* [Passage provided]:
________________________________________
Gemma 4 ships with native function calling support, which means you can build AI agents that don't just generate text — they take actions. Call APIs, query databases, search the web, run calculations. This guide shows you how to build a working agent from scratch using Gemma 4 and Python.
What Is Function Calling?
Function calling lets the model decide when to use external tools instead of guessing an answer. Instead of asking Gemma 4 "what's the weather in Tokyo?" and getting a hallucinated response, the model outputs a structured request to call your weather API, you execute it, feed the result back, and the model generates a natural language answer based on real data.
The flow looks like this:
User: "What's the weather in Tokyo?"
→ Model: {"function": "get_weather", "args": {"city": "Tokyo"}}
→ Your code calls the weather API → returns {"temp": 22, "condition": "sunny"}
→ Model: "It's 22°C and sunny in Tokyo right now."Defining Tools with JSON Schema
First, you need to tell Gemma 4 what tools are available. Each tool is defined with a JSON schema that describes its name, purpose, and parameters:
tools = [
{
"type": "function",
"function": {
"name": "get_weather",
"description": "Get current weather for a city. Use this when the user asks about weather conditions.",
"parameters": {
"type": "object",
"properties": {
"city": {
"type": "string",
"description": "City name, e.g. 'Tokyo', 'New York'"
________________________________________
(Records from a data source)
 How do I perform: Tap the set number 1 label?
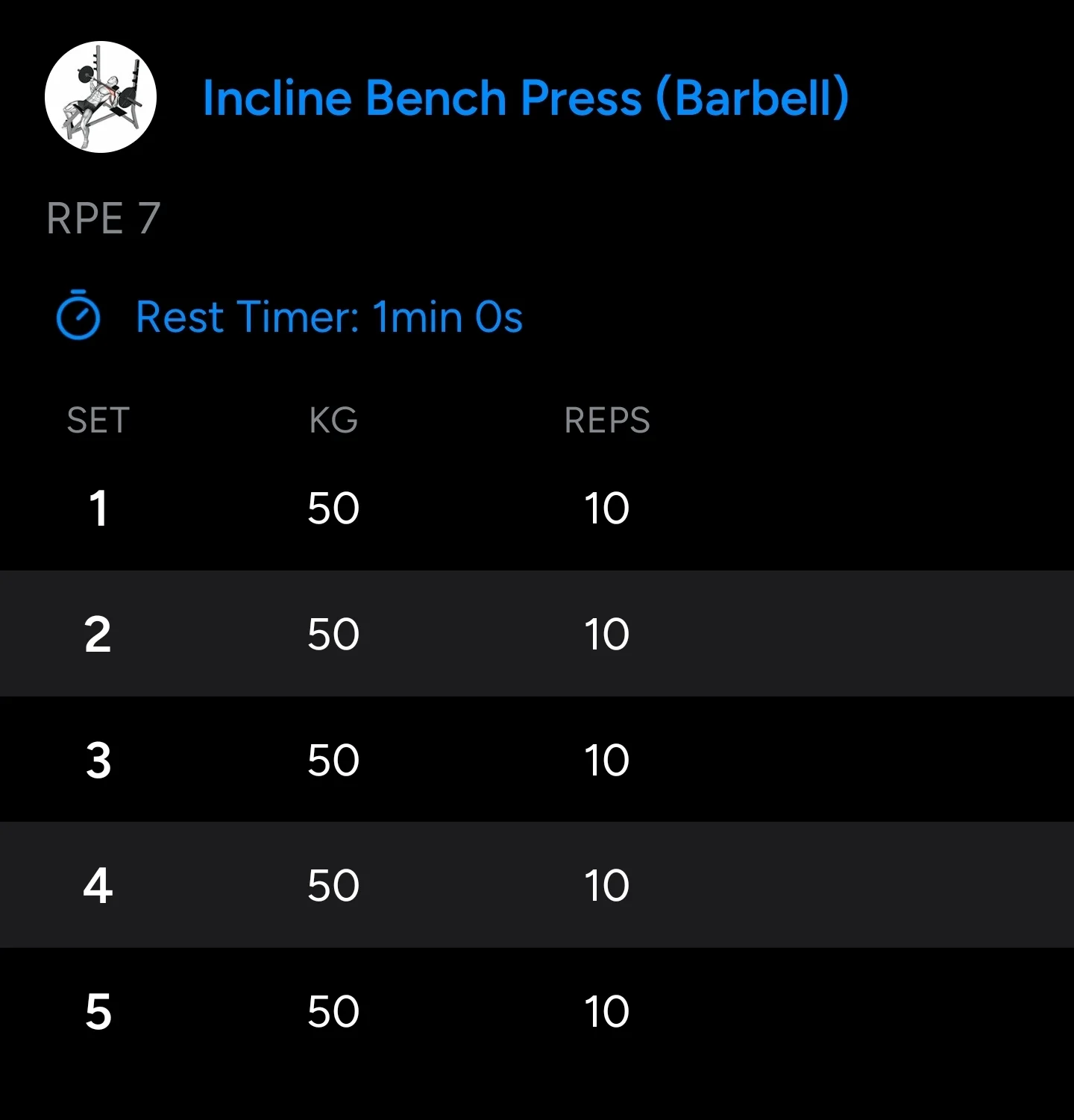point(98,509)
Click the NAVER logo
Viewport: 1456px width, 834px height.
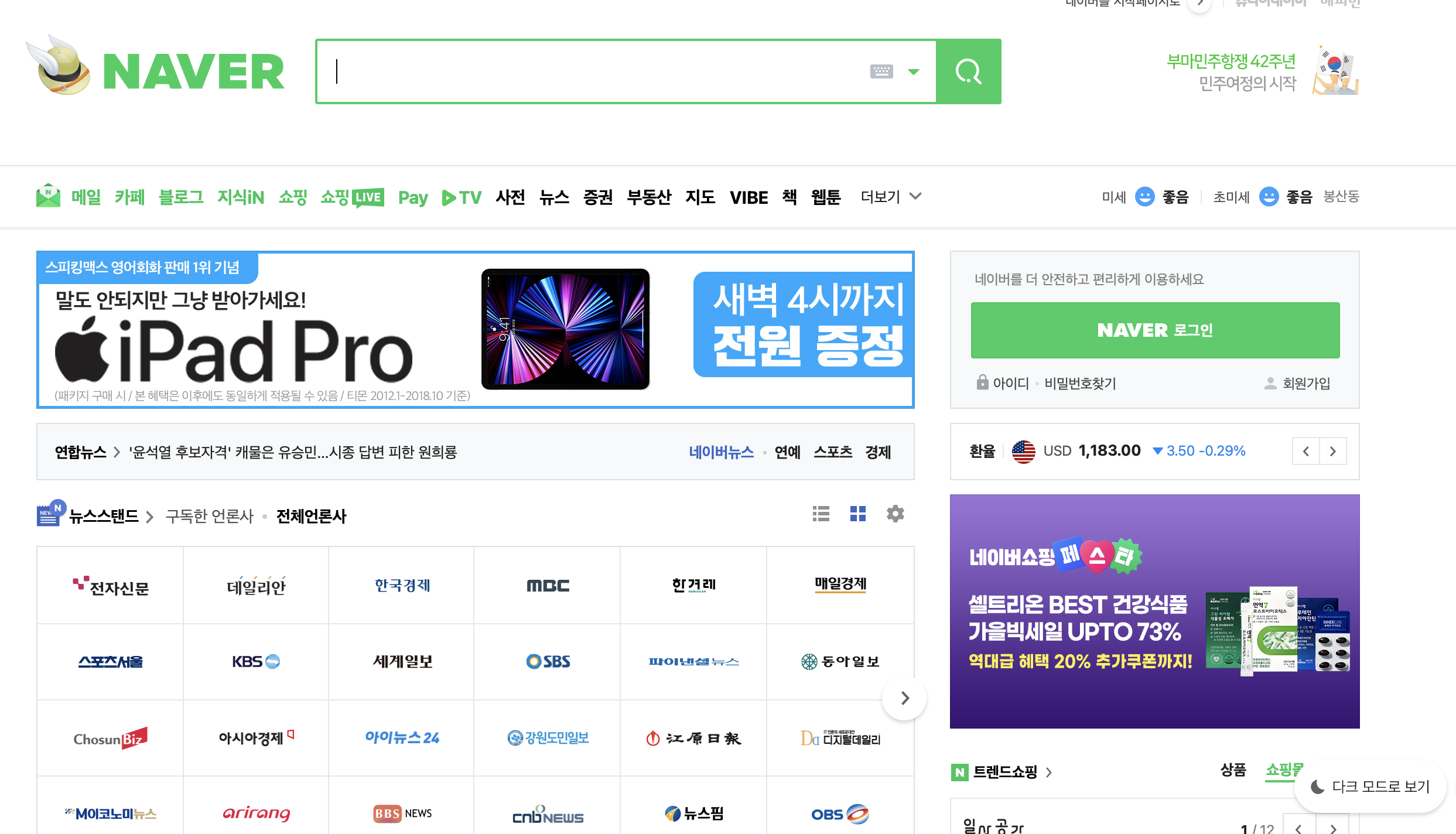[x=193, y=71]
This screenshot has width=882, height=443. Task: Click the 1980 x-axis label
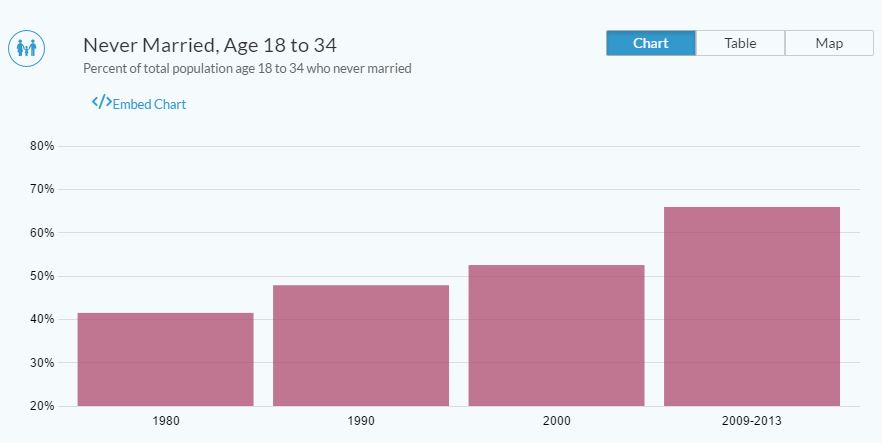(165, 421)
________________________________________
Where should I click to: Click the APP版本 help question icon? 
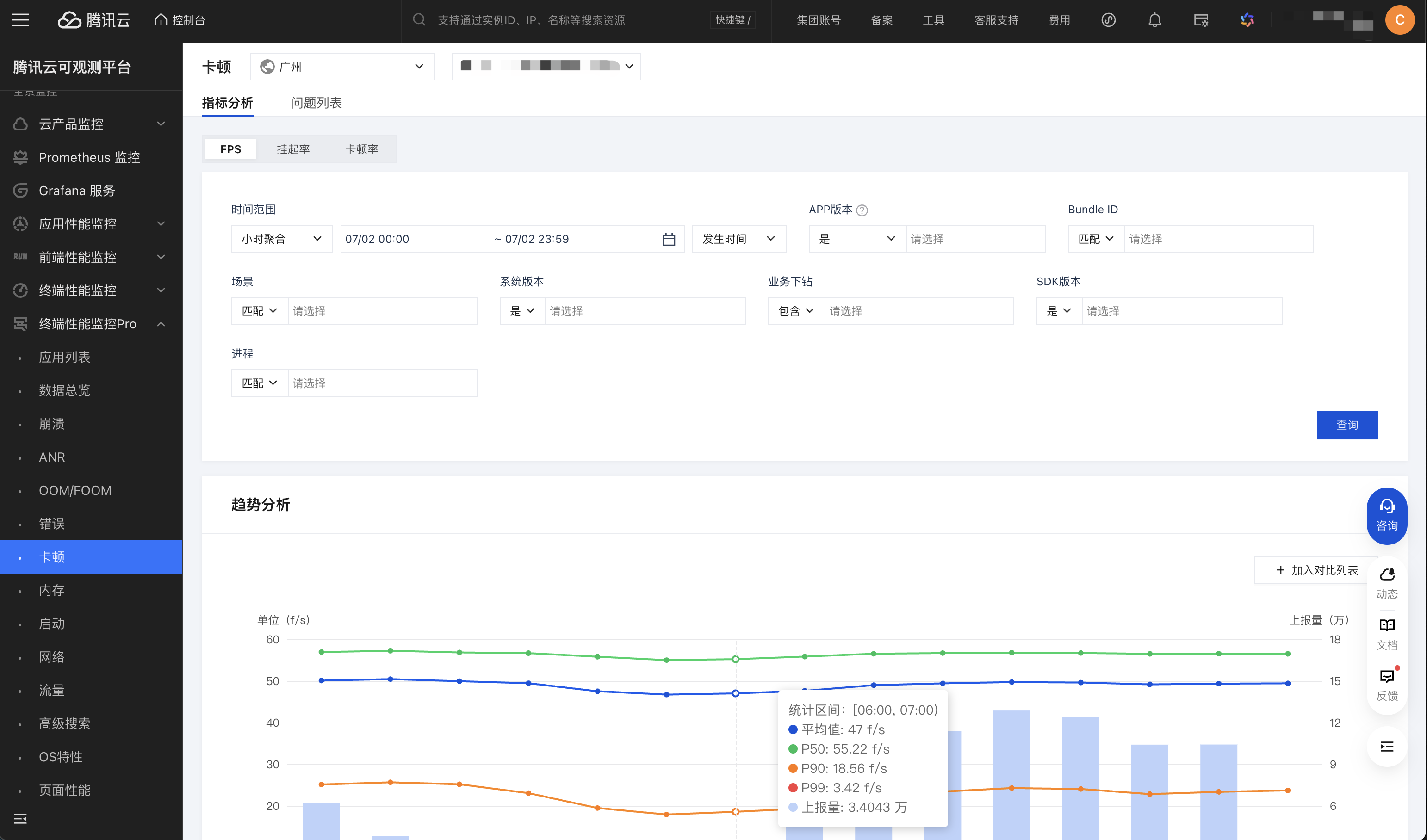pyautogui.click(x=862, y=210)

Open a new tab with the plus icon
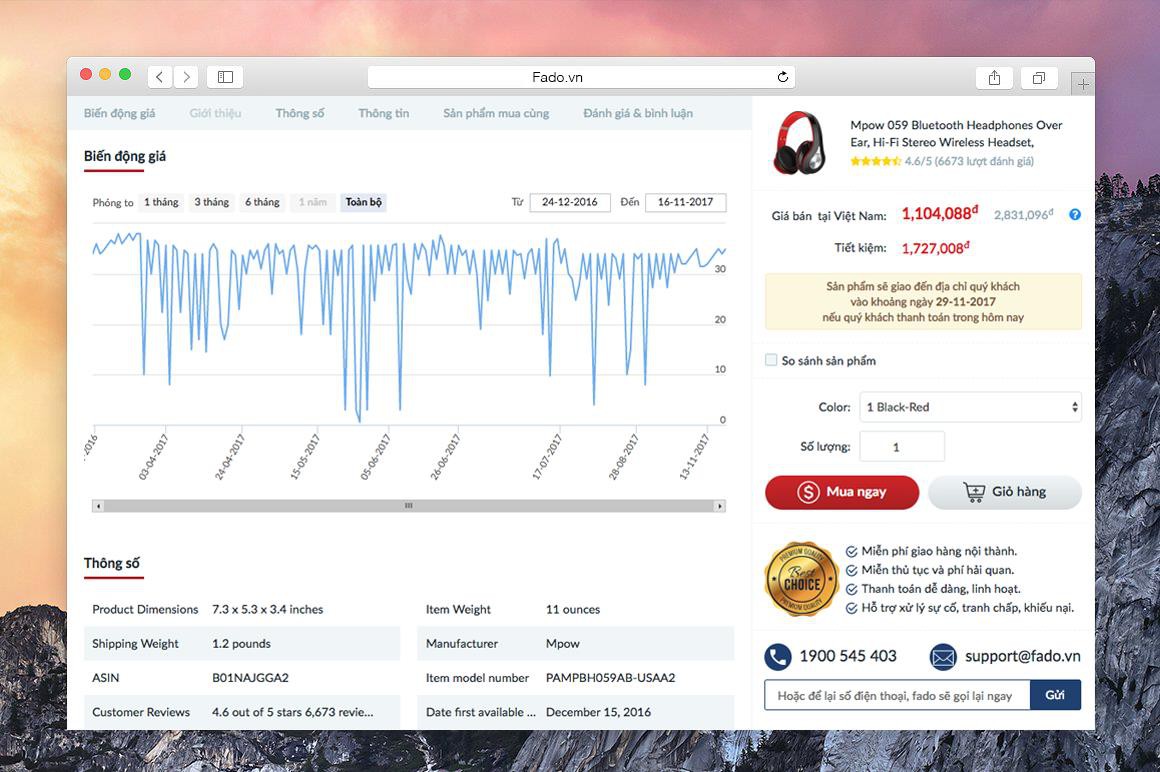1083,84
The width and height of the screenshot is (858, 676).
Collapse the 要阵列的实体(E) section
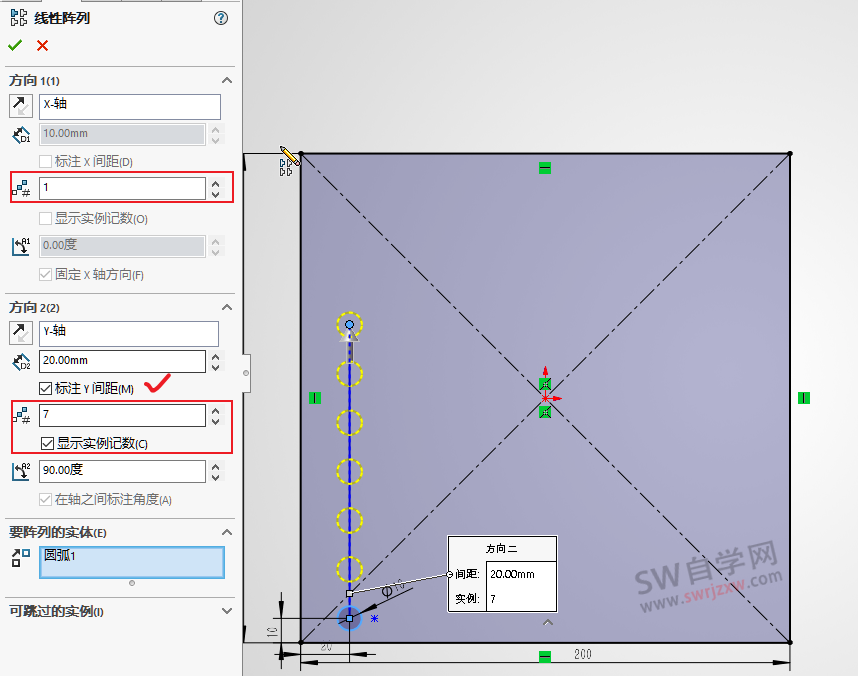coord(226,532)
________________________________________
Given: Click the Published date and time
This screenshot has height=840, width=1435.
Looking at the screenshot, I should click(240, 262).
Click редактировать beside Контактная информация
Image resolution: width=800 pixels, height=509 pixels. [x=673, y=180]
________________________________________
* [Problem requirements]:
Answer these questions from the function calling guide.
1. Along with Gemma 4, which programming language does the guide use to build the agent?
2. In the example flow, what result does the weather API return?
3. What three things does each tool's JSON schema describe?
The records have no connection to the text.

* [Expected answer]:
1. Python.
2. {"temp": 22, "condition": "sunny"}
3. Its name, purpose, and parameters.